You will join the Platform team focused on improving reliability and day-to-day operability for an actively used and growing engineering platform. The team works closely with software engineers and platform owners to improve observability, incident response, and reliability outcomes, while keeping long-term service ownership with the teams that build and run the services.

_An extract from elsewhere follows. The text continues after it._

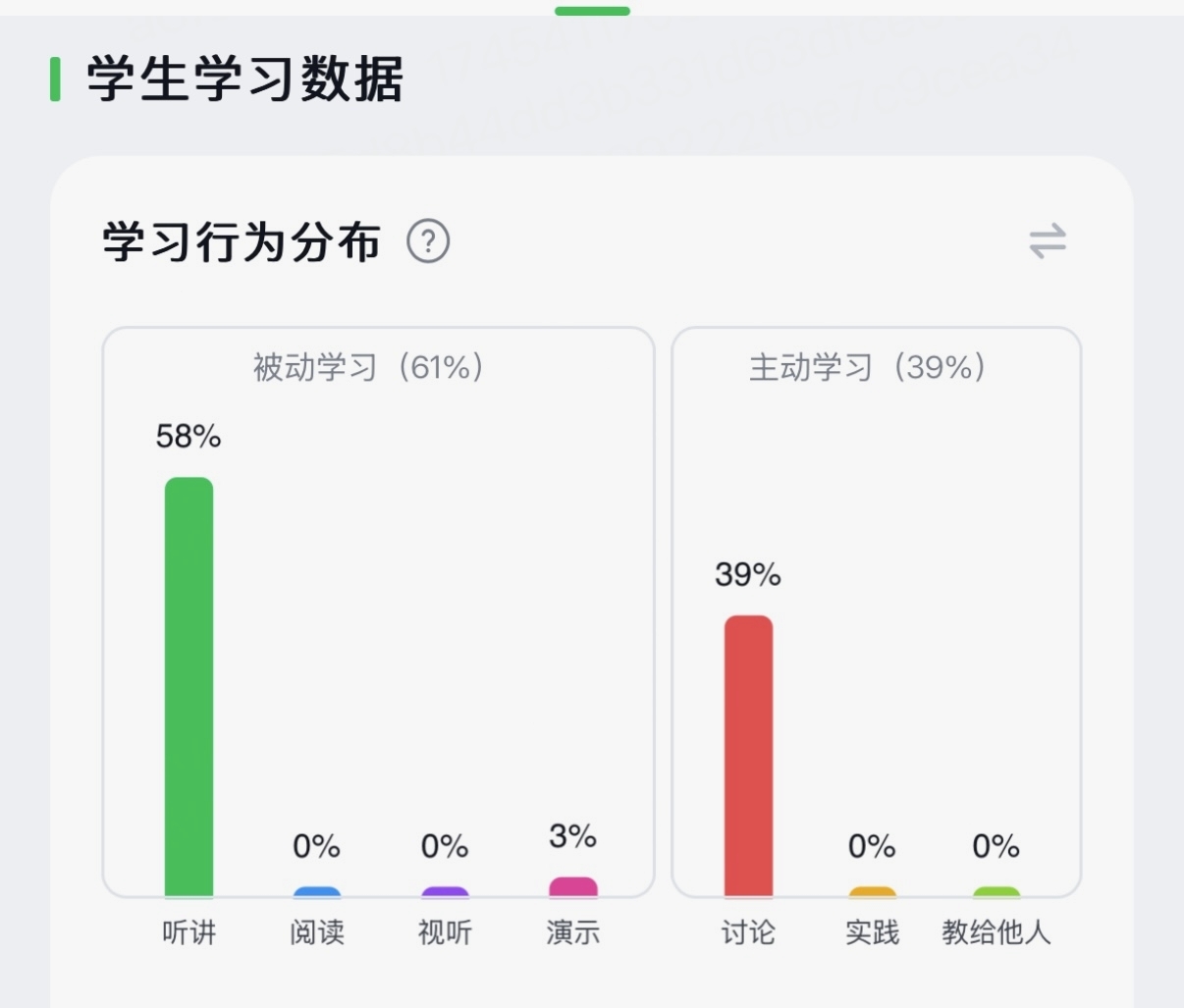Select the 被动学习（61%）header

Your Future Role within QRT

You will:

  • Own the effectiveness of the observability platform, ensuring high-quality signals, alert fidelity, and ongoing suitability as the platform scales
  • Build and maintain actionable, low-noise dashboards and alerting across metrics and logs
  • Improve incident detection, response, and follow-up, ensuring corrective actions are implemented in systems, configuration, or automation
  • Define and apply SLIs and SLOs where they support operational decision-making
  • Improve reliability, scalability, and operability of core services through hands-on engineering changes
  • Identify recurring failure patterns and reduce manual operational work through automation and improved defaults
  • Apply Infrastructure as Code across observability and supporting systems
  • Develop tooling and automation in Go (preferred) or Python
  • Introduce shared patterns, defaults, and documentation that reduce repeated bespoke work
  • Partner with service-owning teams to deliver measurable reliability improvements without transferring long-term service ownership to SRE

Your Present Skillset

  • Strong practical experience applying Site Reliability Engineering principles in production environments
  • Strong Linux systems knowledge
  • Experience building and operating containerised workloads (Docker or Podman)
  • Strong development experience in Go (preferred) or Python
  • Strong experience querying and reasoning about metrics using PromQL
  • Hands-on experience with Grafana, including dashboarding and alerting
  • Experience deploying and operating centralised logging systems
  • Strong Infrastructure as Code experience
  • OpenTelemetry experience (metrics, logs, traces)
  • Terraform and/or Ansible experience, plus familiarity with CI/CD pipelines
  • Kubernetes and cloud-native platform experience
  • Exposure to datacentre services and compute/hardware-backed platforms
  • AWS infrastructure configuration and deployment experience
  • Evidence of reducing operational load and recurring incidents in growing systems

QRT is an equal opportunity employer. We welcome diversity as essential to our success. QRT empowers employees to work openly and respectfully to achieve collective success. In addition to professional achievement, we are offering initiatives and programs to enable employees achieve a healthy work-life balance.